Mps, Popolari,Mediobanca: caos Intesa San Paolo. È tornato un silenzio inquieto nel “miglio quadrato” della finanza milanese, cioè italiana. Per tutto il mese di febbraio Intesa Sanpaolo ha provato a concretizzare un’offerta sulle Generali, dovendo infine rinunciare di fronte alla resistenza della compagnia triestina e del suo azionista-chiave Mediobanca. Nel frattempo UniCredit – che rimane il primo azionista di Mediobanca – ha condotto in porto una maxi-ricapitalizzazione da 13 miliardi: dando sostanza al turnaround delineato dal nuovo Ceo Jean Pierre Mustier e fornendo tacito appoggio a Generali nell’imporre uno stop finale all’offensiva di Intesa. La situazione del settore, però, è tutt’altro che stabilizzata.

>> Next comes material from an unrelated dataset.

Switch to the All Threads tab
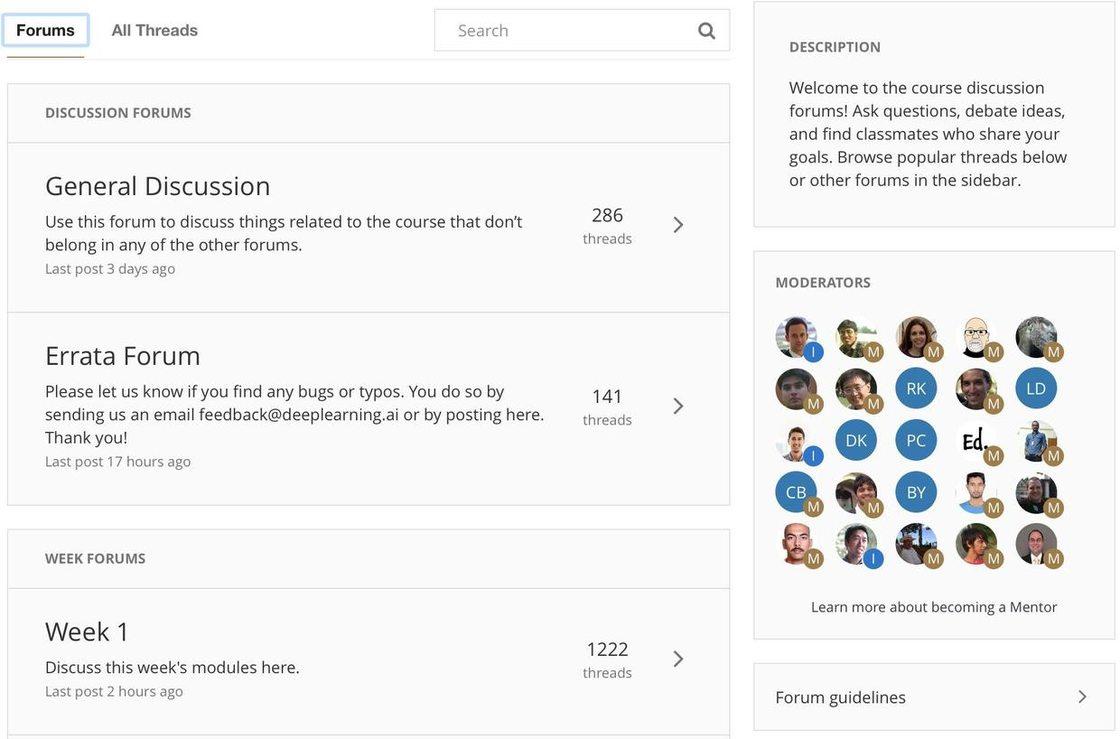Screen dimensions: 1120x739 coord(155,30)
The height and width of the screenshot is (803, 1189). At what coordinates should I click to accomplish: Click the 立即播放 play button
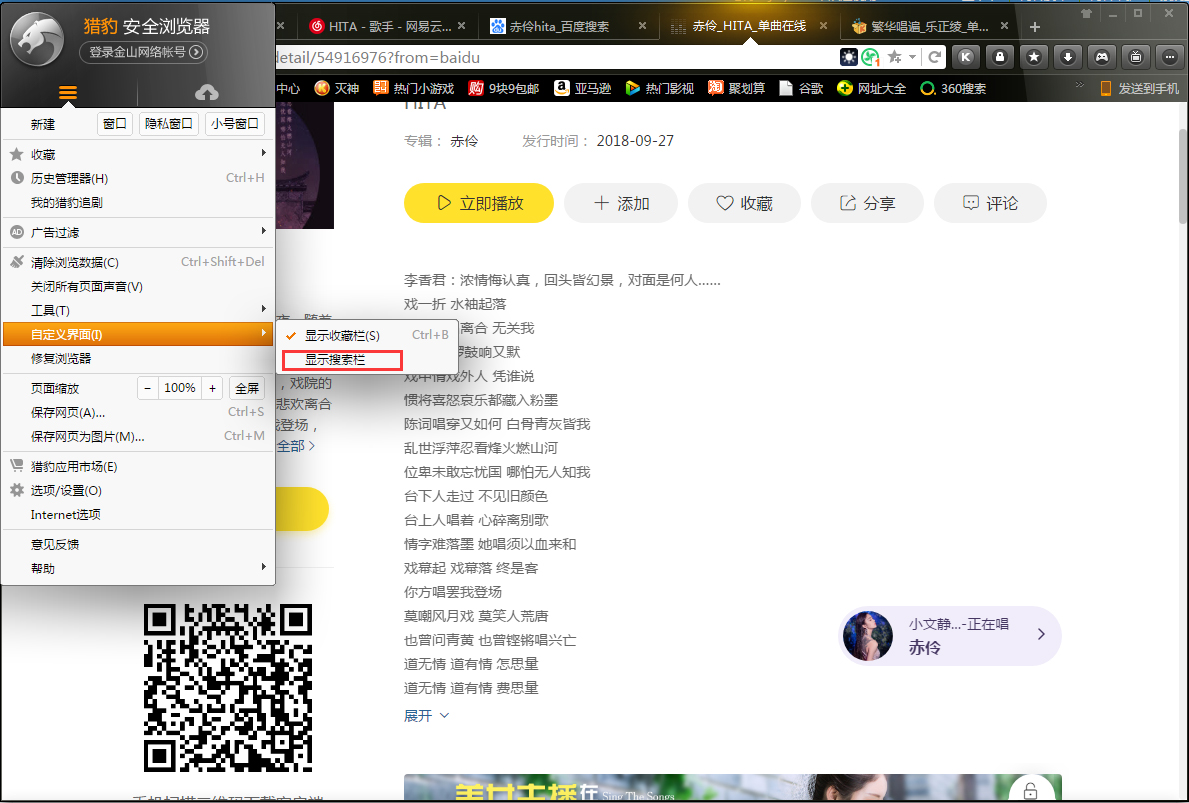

UniCredit, anzitutto, affronta ora una transizione negli assetti di controllo e di governance. Solo a ridosso dell’assemblea di aprile sarà più chiara la mappa dei nuovi azionisti, anche se è già noto il ridimensionamento delle Fondazioni e dei privati italiani e l’incremento di peso dei grandi fondi internazionali (il primo azionista è Capital Research e ha superato l’8%). Il consiglio d’amministrazione, teoricamente, scadrà solo nel 2018, ma il vicepresidente Fabrizio Palenzona (in rappresentanza della Fondazione Crt) ha già rimesso l’incarico, pur restando in consiglio. Mentre crescono le attese per un passo analogo da parte di Luca di Montezemolo (rappresentante del fondo sovrano Al Aabar) è evidente il ruolo molto rafforzato di Mustier. E questo sta moltiplicando le congetture – in Piazza Affari e dintorni – su un riequilibrio di rapporti a valle: verso Mediobanca e Generali.



Le avances di Intesa hanno infatti guardato a una situazione oggettiva: una instabilità strategica di Mediobanca-Generali. Fermato il piano concepito dal Ceo di Intesa, Carlo Messina, il caso non è archiviato, anzi, non sono pochi gli osservatori che ipotizzano una nuova attenzione da parte di UniCredit, ovviamente da una posizione non ostile com’è quella di un partner bancario storico di Piazzetta Cuccia. Nel 2017, ovviamente, il tema dell’italianità è rilevante: in una cornice in cui il Ceo di UniCredit e quello di Generali, Philippe Donnet, sono francesi, così come il finanziere Vincent Bollorè; azionista rilevante sia in Mediobanca che nel Leone.



La vicenda presenta in ogni caso altri snodi significativi: ad esempio, la visibile volontà di Palenzona di tronare a recitare un ruolo sull’asse UniCredit-Mediobanca (in ipotesi abbandonando il board di Piazza Gae Aulenti e rientrando in quello di Piazzetta Cuccia). Non è chiaro quale esito potenziale avrebbe questo sviluppo: se accelererebbe una possibile riaggregazione UniCredit-Mediobanca-Generali, oppure se agirebbe a protezione del vertice di Piazzetta Cuccia da possibile iniziative dell’UniCredit di Mustier.

Nel frattempo Intesa rischia di doversi nuovamente misurare con il salvataggio di Mps: per evitare il quale, presumibilmente, è stato tentato come diversivo il piano Generali. Nonostante i progressi del confronto triangolare fra Tesoro, Monte e Bce, il dossier è ancora in alto mare: analogamente alle due Popolari del Nordest (Vicenza e Veneto) cui non è bastato il primo intervento-tampone di Atlante. Risistemate a fatica presso Ubi e Bper le quattro banche risolte a fine 2015, il sistema creditizio nazionale è ancora lontano dall’essere in sicurezza. Il fardello dei “cattivi crediti” (Npl) è ancora in gran parte da smaltire: benché sia possibile che l’apertura del “cantiere della nuova Ue”, nelle prossime settimane, porti con sé novità sulla costruzione di una bad bank con sostegno pubblico.

In un quadro di politica interna in evoluzione (Intesa Sanpaolo era la banca di riferimento per l’ex premier Matteo Renzi) non vanno trascurate neppure altre situazioni: Banco Bpm, ormai terza banca del Paese, non presenta ancora un nucleo stabile di soci di benché minima dimensione. Da un lato è scalabile, dall’altro non è chiaro se – in caso d’emergenza – possa offrire un punto d’appoggio per le Popolari venete sull’orlo del dissesto.